> _PAGE EXCERPT_:
** Start **
Jump to Navigation | Jump to Content
American Bar Association

ABA Section of Business Law

Business Law Today

The Tech Side of E-Discovery
Understanding Electronically Stored Information
By Robert L. Kelly
Lawyers have been dragged into the computer age despite some kicking and screaming. The new federal e-discovery rules provide yet another reason for practitioners to embrace computer technology. The proliferation of information technology (IT), with advances in both hardware and software, has required that the legal profession invest heavily in computer systems. First there were word processing programs and e-mail. Then technology advanced with instant messaging (IM), blogging ("blawging" for law blogs), streaming video, and podcasting. While the practice of law does not require a degree in computer information systems (CIS), a working knowledge of computer technology has become a marketable skill for those lawyers who have taken the time to become computer literate. If you think Moore's law has something to do with the rule against perpetuities, then it is time to brush up on your computer IQ.

Electronically stored information (ESI) is remarkable due primarily to its volume; a standard desktop computer can store the equivalent of 40,000,000 typewritten pages of information. New desktop hard drives have been developed that hold a terabyte of data. As printed text, a terabyte would occupy 100 million reams of paper (made from 50,000 trees).

E-Filing in Courts and Agencies
Various courts have motivated the bar to learn about computers by moving to ESI and Internet filing. For example, in federal courts, the PACER system (public access to court electronic records) is an electronic public access service that allows users to obtain case and docket information from federal appellate, district, and bankruptcy courts via the Internet. Federal courts also have gone to electronic filing of pleadings through the case management/electronic case filing (CM/ECF) system. CM/ECF is a comprehensive case management system that allows federal courts to maintain electronic case files and offer electronic filing over the Internet. You can now get copies of most pleadings in recent federal cases without leaving your office. In some specialized fields, state and federal agencies have implemented electronic filing systems. The U.S. Patent and Trademark Office has the Trademark Electronic Application System (TEAS), which allows you to fill out an application for federal trademark registration online, check it for completeness, and file it over the Internet. And, forthe first time in its history, more new patent applications are now filed electronically with the U.S. Patent and Trademark Office than through the traditional paper application process.
** End **
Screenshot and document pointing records
** Start **
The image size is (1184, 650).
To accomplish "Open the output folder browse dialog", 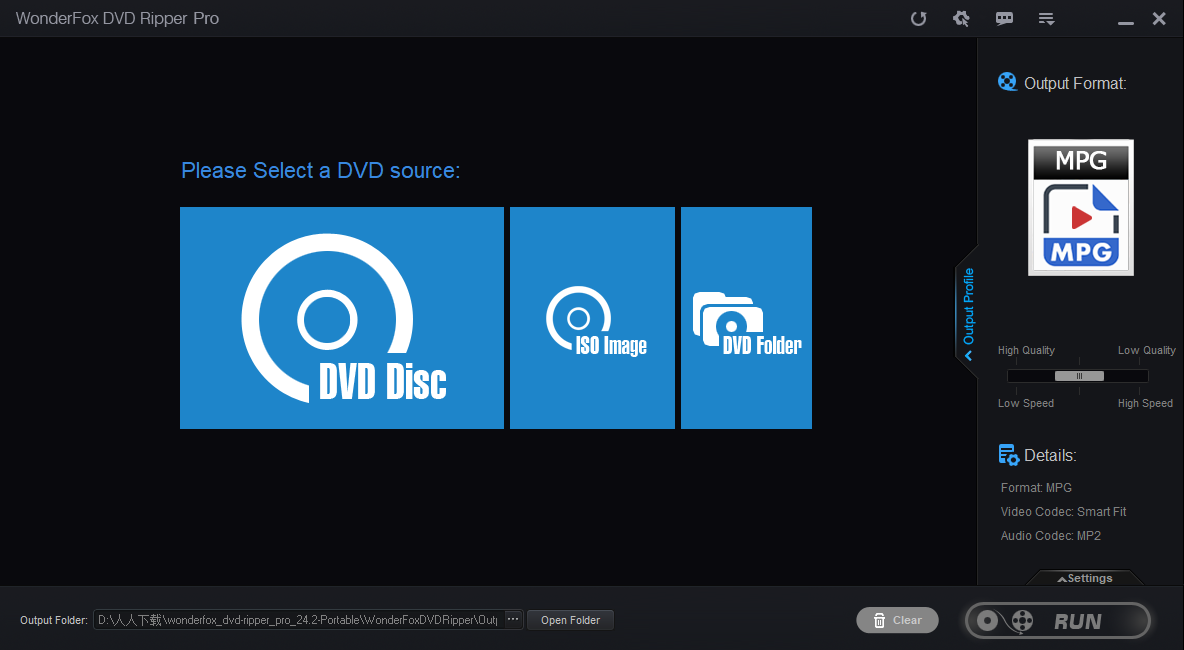I will 512,620.
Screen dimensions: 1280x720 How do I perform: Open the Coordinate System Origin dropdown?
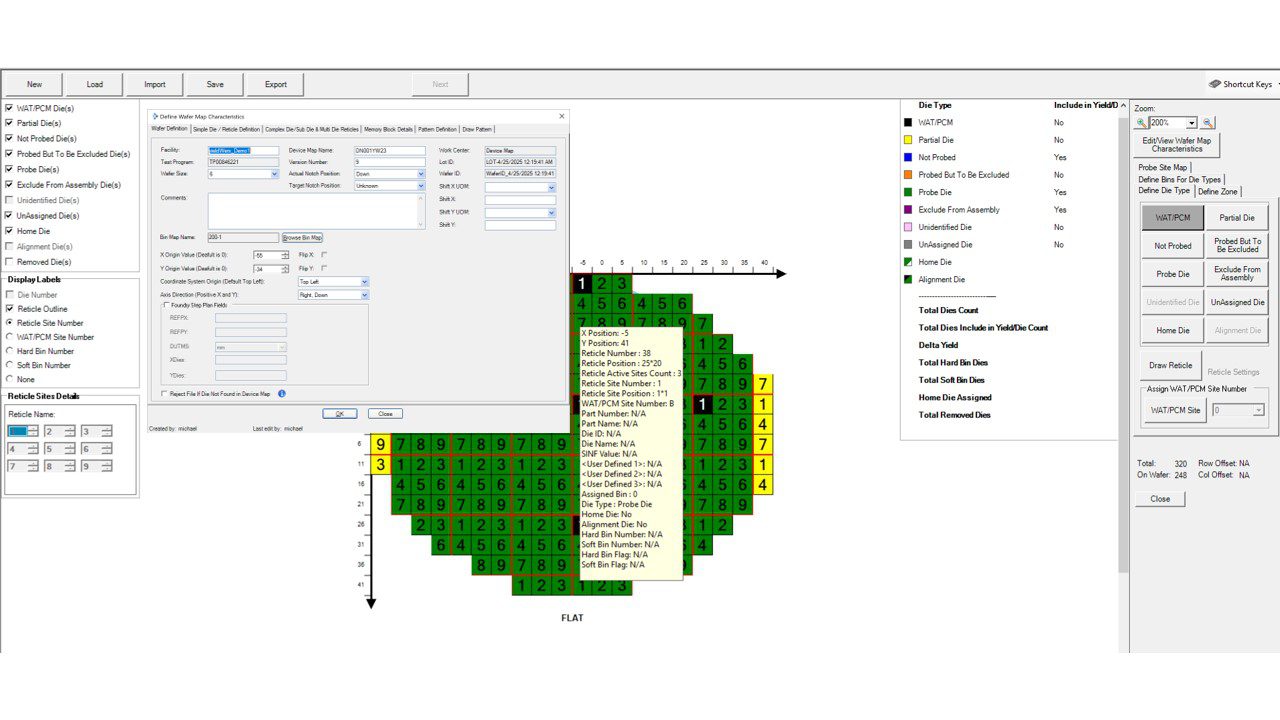(364, 282)
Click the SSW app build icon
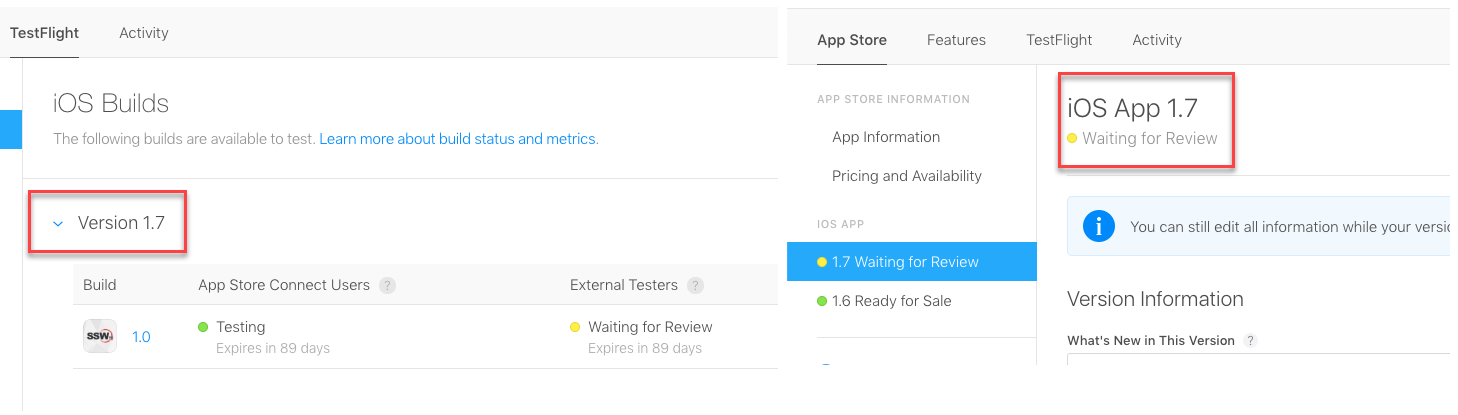This screenshot has width=1458, height=415. [x=100, y=337]
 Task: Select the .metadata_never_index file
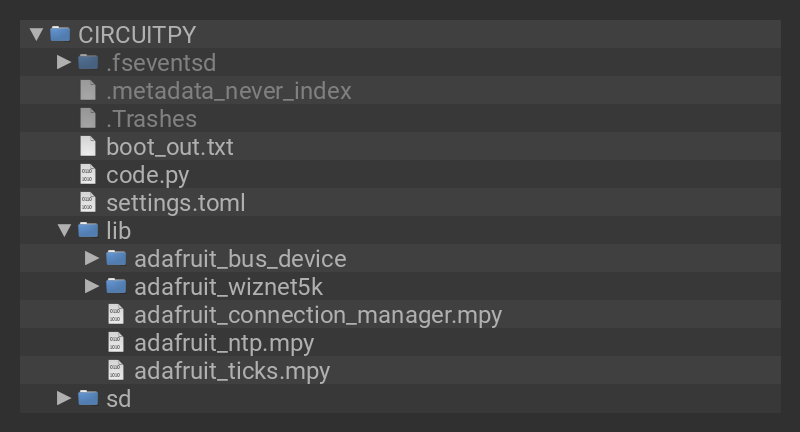click(228, 90)
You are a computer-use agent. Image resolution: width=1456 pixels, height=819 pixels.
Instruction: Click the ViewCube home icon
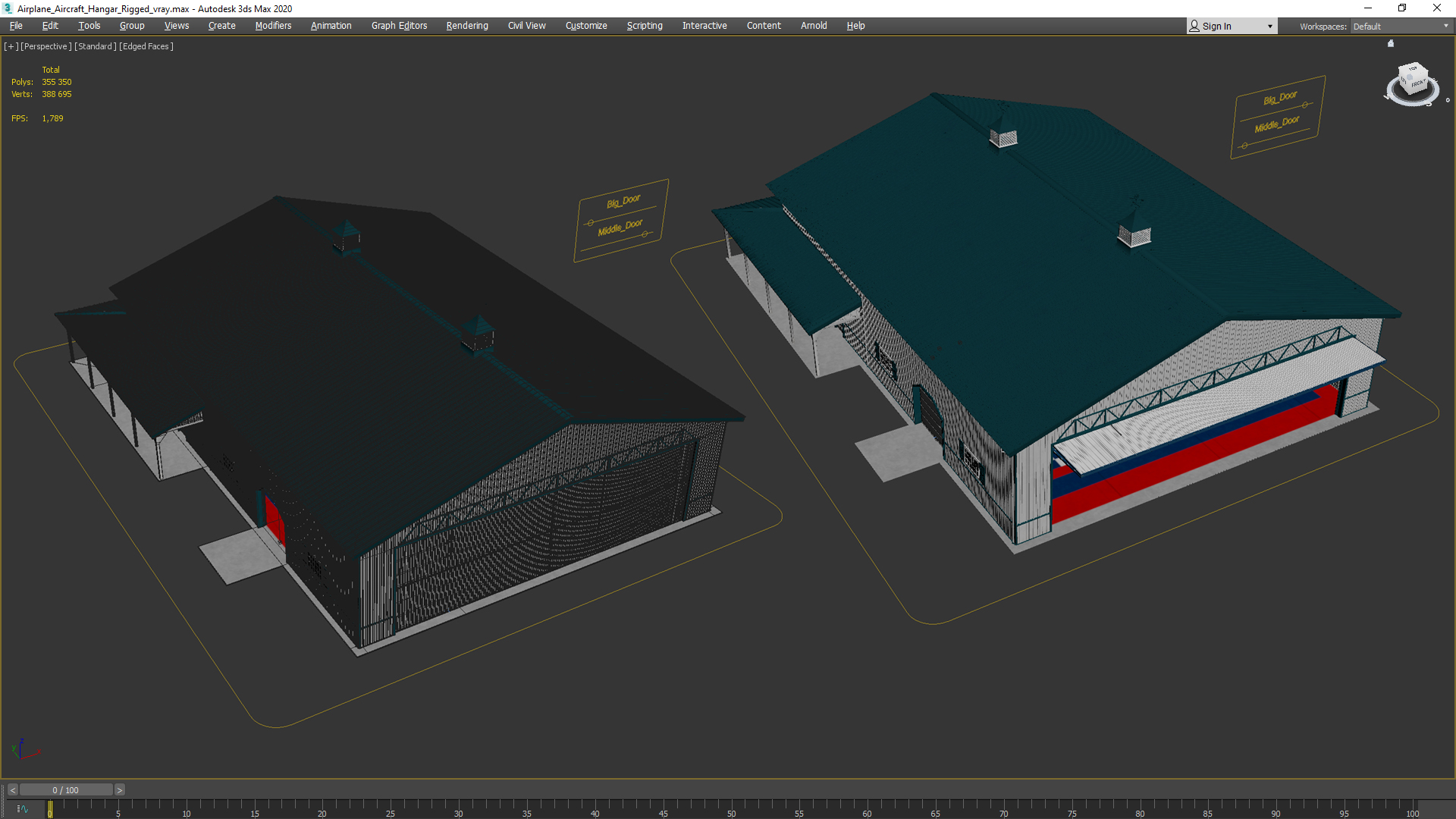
** End **
> _TASK REQUIREMENTS_:
1) From the e-discovery article's opening paragraph, list the technologies named from word processing programs through podcasting.
2) Rewrite the part of the e-discovery article that begins at the words "Electronically stored information (ESI)" and stops after "from 50,000 trees).", putting "personal" in place of "desktop".
3) For each statement, say whether the e-discovery article supports it, and quote the deciding words.
(a) PACER lets users obtain case and docket information from federal appellate, district, and bankruptcy courts.
(b) A terabyte printed as text would fill 50,000 reams of paper.
(c) More new patent applications are now filed on paper than electronically with the U.S. Patent and Trademark Office.
The records are not needed for this work.

> _TASK RESULTS_:
1) word processing programs, e-mail, instant messaging (IM), blogging, streaming video, podcasting

2)
Electronically stored information (ESI) is remarkable due primarily to its volume; a standard personal computer can store the equivalent of 40,000,000 typewritten pages of information. New personal hard drives have been developed that hold a terabyte of data. As printed text, a terabyte would occupy 100 million reams of paper (made from 50,000 trees).

3)
(a) Yes: "allows users to obtain case and docket information from federal appellate, district, and bankruptcy courts via the Internet"
(b) No: "a terabyte would occupy 100 million reams of paper (made from 50,000 trees)"
(c) No: "more new patent applications are now filed electronically with the U.S. Patent and Trademark Office than through the traditional paper application process"